There are a lot of sample personal statements online, and – to be honest – I have problems with a lot of them.
The whole point of a law school personal statement is to write something unique to you, that best represents your experiences. You can’t get this from reading a book of essays that worked for specific people. You can’t change your life story to match theirs. You can’t change your voice or writing style to match theirs. So why do so many law school applicants search out sample essays? To help you decide what to write about and how to frame your essay. To know whether you are on the right path. To get ideas when you feel frustrated or lost.

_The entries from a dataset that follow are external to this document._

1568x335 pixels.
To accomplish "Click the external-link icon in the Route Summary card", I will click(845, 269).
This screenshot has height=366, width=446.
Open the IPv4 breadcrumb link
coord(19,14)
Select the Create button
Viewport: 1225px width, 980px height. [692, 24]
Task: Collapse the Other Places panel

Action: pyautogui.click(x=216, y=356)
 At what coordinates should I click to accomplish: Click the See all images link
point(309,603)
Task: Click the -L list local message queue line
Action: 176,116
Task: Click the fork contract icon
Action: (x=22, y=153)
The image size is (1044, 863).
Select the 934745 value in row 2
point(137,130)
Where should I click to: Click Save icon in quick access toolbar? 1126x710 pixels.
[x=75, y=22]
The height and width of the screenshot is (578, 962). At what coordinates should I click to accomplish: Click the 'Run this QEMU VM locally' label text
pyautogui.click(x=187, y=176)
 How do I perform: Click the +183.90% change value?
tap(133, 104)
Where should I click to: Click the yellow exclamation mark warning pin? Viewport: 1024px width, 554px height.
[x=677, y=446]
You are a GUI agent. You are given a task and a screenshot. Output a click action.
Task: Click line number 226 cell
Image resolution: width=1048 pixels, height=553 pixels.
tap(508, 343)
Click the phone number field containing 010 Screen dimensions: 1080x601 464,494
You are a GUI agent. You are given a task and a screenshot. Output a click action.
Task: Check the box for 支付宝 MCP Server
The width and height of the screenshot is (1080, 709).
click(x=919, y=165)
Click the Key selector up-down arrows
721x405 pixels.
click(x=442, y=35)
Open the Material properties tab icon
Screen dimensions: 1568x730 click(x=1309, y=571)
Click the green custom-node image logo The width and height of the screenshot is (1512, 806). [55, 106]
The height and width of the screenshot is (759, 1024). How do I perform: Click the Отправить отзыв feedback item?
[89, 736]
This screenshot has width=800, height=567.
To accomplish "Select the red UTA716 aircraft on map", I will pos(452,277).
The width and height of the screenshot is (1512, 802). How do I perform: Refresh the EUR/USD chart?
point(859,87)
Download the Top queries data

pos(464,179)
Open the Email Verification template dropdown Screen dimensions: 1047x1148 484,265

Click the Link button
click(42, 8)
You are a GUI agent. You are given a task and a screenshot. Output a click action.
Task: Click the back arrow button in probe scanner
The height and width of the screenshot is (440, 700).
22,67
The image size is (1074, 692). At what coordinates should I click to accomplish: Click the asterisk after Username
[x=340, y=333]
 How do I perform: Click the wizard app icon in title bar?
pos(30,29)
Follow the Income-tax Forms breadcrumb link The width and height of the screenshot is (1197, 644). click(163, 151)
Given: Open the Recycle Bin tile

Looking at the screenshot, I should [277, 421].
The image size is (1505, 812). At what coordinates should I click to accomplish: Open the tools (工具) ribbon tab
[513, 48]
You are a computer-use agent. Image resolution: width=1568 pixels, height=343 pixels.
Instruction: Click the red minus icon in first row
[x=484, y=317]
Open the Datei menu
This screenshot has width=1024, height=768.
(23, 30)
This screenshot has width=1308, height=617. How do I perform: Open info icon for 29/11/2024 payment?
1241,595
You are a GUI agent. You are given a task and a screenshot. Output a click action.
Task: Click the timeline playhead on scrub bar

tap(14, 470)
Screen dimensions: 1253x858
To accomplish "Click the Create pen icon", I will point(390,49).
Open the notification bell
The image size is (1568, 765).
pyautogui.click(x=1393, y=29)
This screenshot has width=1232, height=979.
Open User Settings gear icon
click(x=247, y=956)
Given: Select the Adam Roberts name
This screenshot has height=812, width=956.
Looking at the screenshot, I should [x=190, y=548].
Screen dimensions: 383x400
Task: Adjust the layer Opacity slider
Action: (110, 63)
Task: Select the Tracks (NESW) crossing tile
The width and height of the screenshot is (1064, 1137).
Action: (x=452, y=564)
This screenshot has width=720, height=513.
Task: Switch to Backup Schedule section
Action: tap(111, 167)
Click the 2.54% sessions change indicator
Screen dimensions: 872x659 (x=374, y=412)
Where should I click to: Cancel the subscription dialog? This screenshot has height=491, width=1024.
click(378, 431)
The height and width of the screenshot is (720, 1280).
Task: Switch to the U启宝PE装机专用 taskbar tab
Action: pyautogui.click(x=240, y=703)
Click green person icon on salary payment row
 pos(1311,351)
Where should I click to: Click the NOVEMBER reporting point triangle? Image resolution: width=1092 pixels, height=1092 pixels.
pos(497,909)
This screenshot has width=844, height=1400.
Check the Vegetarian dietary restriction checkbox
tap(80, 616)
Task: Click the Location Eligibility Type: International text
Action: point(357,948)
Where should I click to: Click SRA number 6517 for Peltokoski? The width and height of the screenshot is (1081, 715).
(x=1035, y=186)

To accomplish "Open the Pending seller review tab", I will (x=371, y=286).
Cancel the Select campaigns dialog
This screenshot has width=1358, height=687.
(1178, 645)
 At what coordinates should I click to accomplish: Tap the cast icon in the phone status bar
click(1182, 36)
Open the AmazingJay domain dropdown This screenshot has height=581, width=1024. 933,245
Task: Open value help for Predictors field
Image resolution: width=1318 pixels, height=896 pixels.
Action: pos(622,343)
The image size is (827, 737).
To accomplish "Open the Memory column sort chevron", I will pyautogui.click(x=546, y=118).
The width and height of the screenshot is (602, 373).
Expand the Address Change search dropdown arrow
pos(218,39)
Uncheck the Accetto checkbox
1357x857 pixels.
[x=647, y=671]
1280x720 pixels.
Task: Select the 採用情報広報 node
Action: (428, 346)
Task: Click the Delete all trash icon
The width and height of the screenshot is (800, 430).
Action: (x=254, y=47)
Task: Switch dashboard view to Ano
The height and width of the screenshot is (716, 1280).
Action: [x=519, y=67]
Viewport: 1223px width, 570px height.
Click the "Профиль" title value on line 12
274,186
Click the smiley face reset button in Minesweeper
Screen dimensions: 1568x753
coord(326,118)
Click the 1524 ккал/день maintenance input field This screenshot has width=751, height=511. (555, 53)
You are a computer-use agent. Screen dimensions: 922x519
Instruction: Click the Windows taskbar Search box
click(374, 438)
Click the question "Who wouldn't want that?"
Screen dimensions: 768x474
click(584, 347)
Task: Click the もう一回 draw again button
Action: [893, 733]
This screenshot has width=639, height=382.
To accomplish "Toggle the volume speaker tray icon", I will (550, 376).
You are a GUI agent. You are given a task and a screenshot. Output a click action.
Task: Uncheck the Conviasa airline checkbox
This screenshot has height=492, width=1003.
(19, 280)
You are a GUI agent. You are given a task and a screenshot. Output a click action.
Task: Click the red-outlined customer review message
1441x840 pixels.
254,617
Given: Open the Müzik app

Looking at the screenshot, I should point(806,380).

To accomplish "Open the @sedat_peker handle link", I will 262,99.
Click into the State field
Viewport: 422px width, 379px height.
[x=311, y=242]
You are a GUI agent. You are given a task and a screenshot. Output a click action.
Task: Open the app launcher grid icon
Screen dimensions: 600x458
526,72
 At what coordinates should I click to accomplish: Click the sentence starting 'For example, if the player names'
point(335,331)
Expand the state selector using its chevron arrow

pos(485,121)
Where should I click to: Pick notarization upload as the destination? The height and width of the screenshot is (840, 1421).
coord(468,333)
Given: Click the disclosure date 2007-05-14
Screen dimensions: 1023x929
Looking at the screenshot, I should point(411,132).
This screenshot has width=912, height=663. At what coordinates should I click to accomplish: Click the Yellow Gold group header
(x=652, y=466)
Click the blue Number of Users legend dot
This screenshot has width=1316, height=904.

Many of the law school personal statement examples you will find are organized by starting with a quote. I hate that. You have, in most cases, only 2 pages double spaced to make your case. You have only one first sentence to get the reader interested in YOU. How is it a good use of precious space to quote someone whom you’ve never met? I’ve read hundreds of essays like this as a law school admission director and, I’m telling you, my eyes would jump right over a quote. I had limited time to know what each applicant was about. A quote – famous, literary, poignant, or otherwise – unless said directly to you during a formative moment in your life, has no place in your law school personal statement.
Likewise, a title. Not necessary to worry about a clever (but often cheesy) title. “Personal Statement” will do just fine. Why risk turning off the reader right from the beginning?
I’ve also seen sample personal statements talking about mentors. Why? Why would you focus YOUR personal statement on someone else? Whether it’s your grandfather or your mother or your tennis coach putting the focus on them takes the focus away from your decisions and experiences. It also risks looking a bit starry-eyed, idealistic and immature. But, mostly, it makes it seem as though you’re riding on the coattails of someone else’s accomplishments.
For those of you with a legitimate “obstacles overcome” story, you do not need to resort to drama. Simply telling your story in a factual way, providing context for your achievements and goals by sharing meaningful details – that’s your best bet. Don’t start with “And I hid under the table as the glass flew….” Start with explaining to the reader what you’ve been through, how it impacted you, how you grew. For you, no sample essay will work because your story is unique to you.